19 January 2017
‘Cycles never go out of fashion’
It’s that time of year when we opine on what’s in, what’s out, what’s hot and what’s not! For 2017, the focus is unsurprisingly on global politics: Brexit and Trump’s victory in the US Presidential elections receive the most attention but we mustn’t forget Putin’s muscle flexing in war torn Syria, Renzi’s resignation in Italy and the forthcoming elections in France and Germany. There is much to talk about and indeed much of that talk is of a ‘new paradigm’ of ‘populism’. The working (and middle?) classes of the West have rejected globalisation and the ‘unfair’ distribution of wealth that it has created and railed against the establishment that has been seemingly indifferent to it all. We are entering a new era….

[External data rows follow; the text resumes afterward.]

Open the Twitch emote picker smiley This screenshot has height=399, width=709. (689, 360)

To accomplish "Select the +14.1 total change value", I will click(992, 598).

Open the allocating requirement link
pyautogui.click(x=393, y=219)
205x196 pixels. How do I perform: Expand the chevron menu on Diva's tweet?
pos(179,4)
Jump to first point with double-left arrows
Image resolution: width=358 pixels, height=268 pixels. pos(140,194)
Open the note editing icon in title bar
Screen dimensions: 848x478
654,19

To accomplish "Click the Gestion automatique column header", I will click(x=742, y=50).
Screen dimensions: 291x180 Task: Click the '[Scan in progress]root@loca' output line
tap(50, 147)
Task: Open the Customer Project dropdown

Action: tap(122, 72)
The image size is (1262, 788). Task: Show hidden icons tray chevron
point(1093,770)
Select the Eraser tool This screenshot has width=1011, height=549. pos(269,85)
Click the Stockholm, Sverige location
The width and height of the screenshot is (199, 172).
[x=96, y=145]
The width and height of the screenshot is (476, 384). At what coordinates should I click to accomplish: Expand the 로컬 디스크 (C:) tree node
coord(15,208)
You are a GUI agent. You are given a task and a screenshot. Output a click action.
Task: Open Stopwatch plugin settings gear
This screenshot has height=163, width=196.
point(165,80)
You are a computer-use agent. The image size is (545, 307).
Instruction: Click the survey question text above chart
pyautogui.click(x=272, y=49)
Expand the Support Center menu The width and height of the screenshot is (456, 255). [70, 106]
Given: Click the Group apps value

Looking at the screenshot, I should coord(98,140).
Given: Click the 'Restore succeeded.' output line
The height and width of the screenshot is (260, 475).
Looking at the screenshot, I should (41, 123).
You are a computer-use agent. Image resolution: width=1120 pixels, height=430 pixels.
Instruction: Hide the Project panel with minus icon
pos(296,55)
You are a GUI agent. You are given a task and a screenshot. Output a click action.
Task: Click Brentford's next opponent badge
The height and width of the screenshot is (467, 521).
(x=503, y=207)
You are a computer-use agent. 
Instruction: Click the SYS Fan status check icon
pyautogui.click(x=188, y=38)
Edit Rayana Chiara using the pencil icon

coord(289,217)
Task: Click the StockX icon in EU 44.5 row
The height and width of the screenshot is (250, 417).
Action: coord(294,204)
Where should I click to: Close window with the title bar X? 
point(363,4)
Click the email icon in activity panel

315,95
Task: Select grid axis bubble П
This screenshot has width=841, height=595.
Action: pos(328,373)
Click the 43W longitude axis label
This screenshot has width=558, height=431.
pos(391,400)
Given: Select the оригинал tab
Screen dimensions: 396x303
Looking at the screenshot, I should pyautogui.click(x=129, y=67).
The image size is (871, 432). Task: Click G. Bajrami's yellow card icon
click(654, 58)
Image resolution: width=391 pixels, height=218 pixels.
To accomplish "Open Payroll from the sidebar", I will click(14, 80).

It’s also the Panto season, and some of you may have been lucky enough to take in the marvellous adaptation of Kenneth Grahame’s Wind in the Willow’s at Kingston’s Rose Theatre over the holiday period. As is often the case with children’s stories, there are more serious messages that lie behind the tale of loveable creatures on the riverbank. Even if you didn’t get to see the show, no doubt you remember the story. The arrogant and irresponsible elite (“Mr Toad”) is taught an unpleasant lesson by an angry, hungry and disenfranchised underclass (the “Wildwooders”). Sound familiar? And Kenneth Grahame’s book was published in 1908, long before Donald Trump or Nigel Farage were even born. A popular interpretation is that through the folly of Toad’s dangerous obsession with the motor car, Grahame is voicing his antagonism toward the impact of industrialisation on Edwardian England and mocking the English class system. In other words, we have been here before. Rather than a new paradigm, we are simply experiencing a new political cycle. Like all cycles, there are elements of difference, but they are also essentially the same.
As investors, we obviously have to be wary of cycles and we have written recently about the near/medium term direction of bond yields, the focus on more nationalist agendas (read protectionism), the re-emergence of inflation (particularly here in the UK) and the impact these might all have on equity markets. But many of the investment decisions we make still have little to do with political or economic cycles, and are driven by much more resilient underlying secular themes, or so-called ‘mega-trends’ which provide new and growing opportunities for companies. These include population growth and urbanization and the pressure this puts on infrastructure and resources (particularly water), the ageing population and the increasing demand for healthcare (we particularly like new technology that drives cost out of the healthcare system), disruptive technologies (hasn’t the Electric Vehicle caught on faster than anyone thought possible?) or the transition to a low carbon world. Picking stocks that fit into these themes should generate attractive returns over the long term, irrespective of whether Trump builds his wall or Europe disintegrates.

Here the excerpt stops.